Start of DATASET EXCERPTS

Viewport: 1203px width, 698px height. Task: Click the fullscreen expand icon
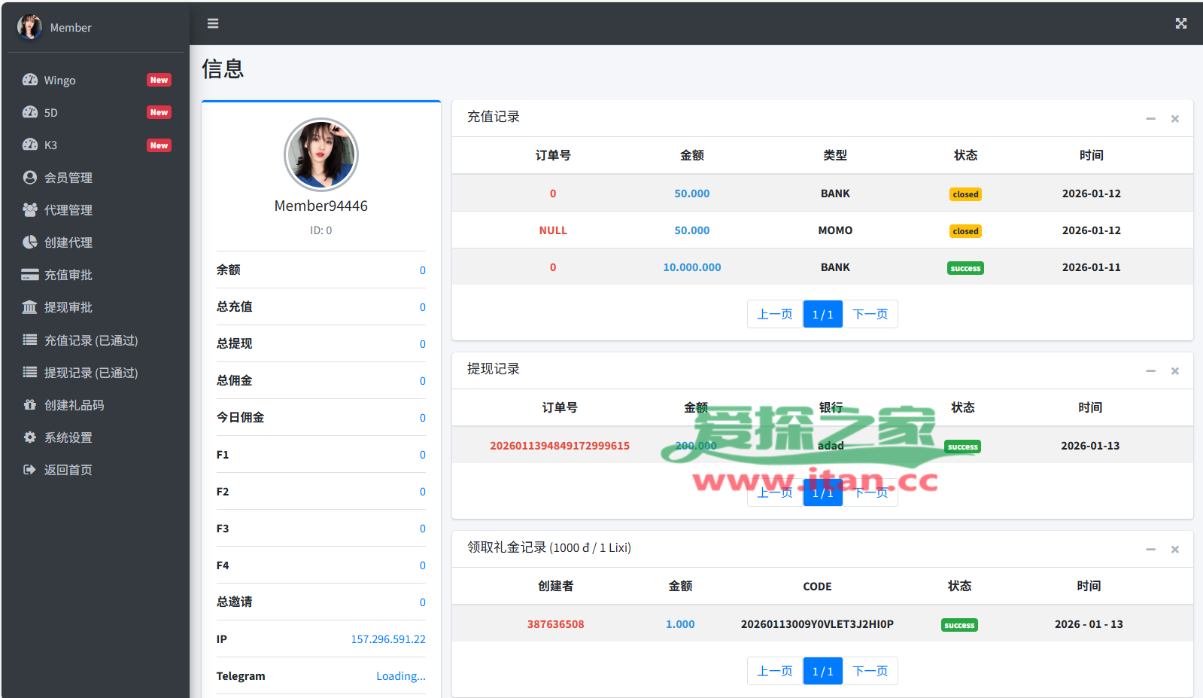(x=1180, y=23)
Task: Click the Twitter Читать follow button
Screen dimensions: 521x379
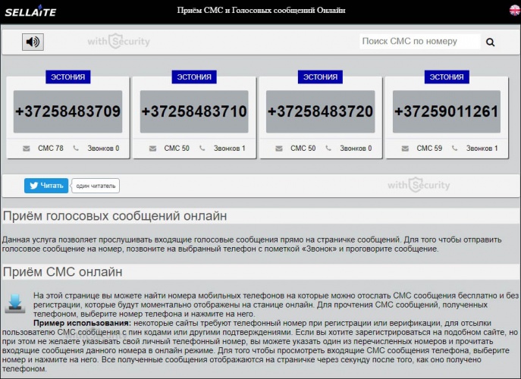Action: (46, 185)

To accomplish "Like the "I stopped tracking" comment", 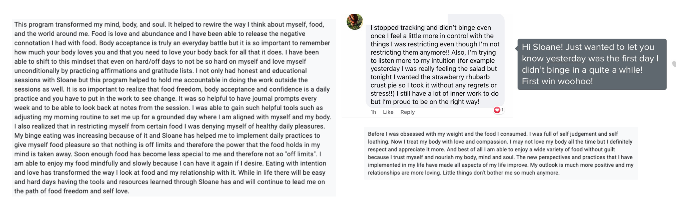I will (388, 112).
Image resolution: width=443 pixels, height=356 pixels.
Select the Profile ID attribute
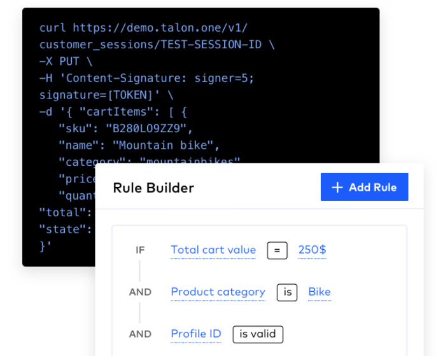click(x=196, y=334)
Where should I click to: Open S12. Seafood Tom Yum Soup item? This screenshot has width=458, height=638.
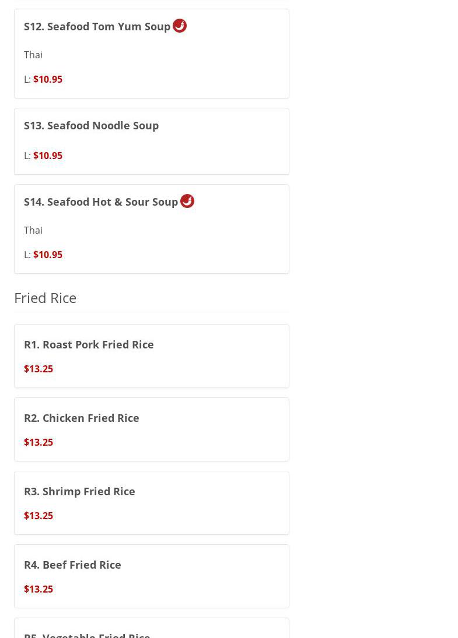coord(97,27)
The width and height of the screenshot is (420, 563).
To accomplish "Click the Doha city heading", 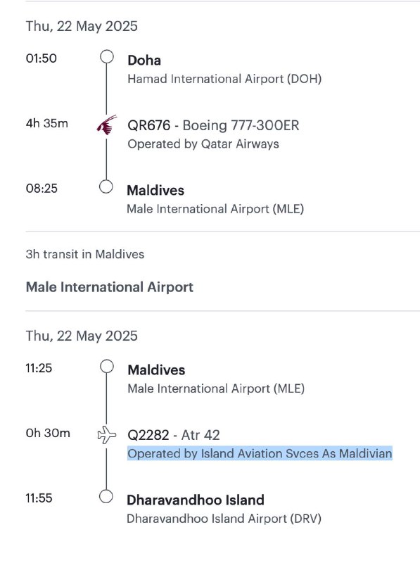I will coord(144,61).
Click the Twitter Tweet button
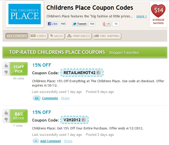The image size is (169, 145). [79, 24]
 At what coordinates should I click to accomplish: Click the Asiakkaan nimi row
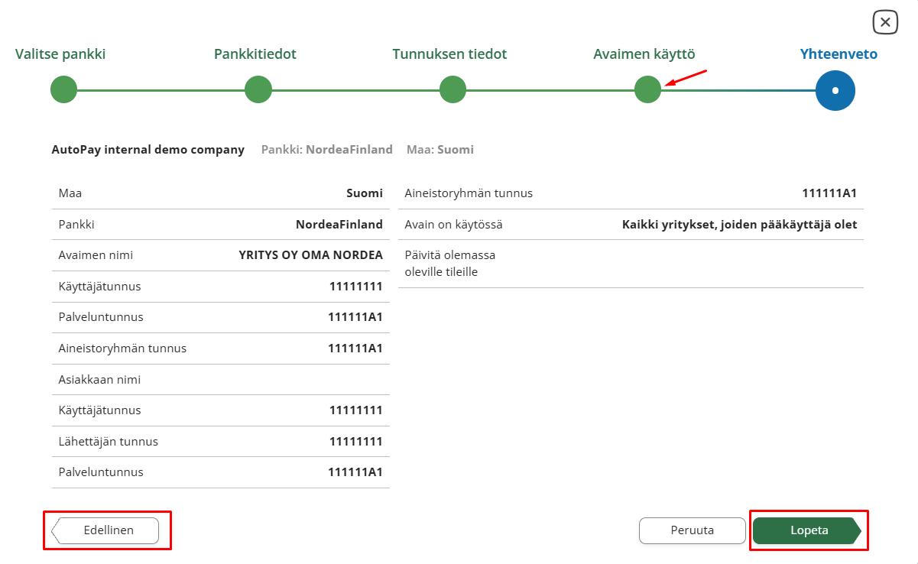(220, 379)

End of DATASET EXCERPTS

In the entries above, find the line containing "Click the Twitter Tweet button". Transcribe it and every later line to the end, exactly, and leave out the pictures.

Click the Twitter Tweet button
The image size is (169, 145). [79, 24]
 At what coordinates should I click to accomplish: Click the Asiakkaan nimi row
(220, 379)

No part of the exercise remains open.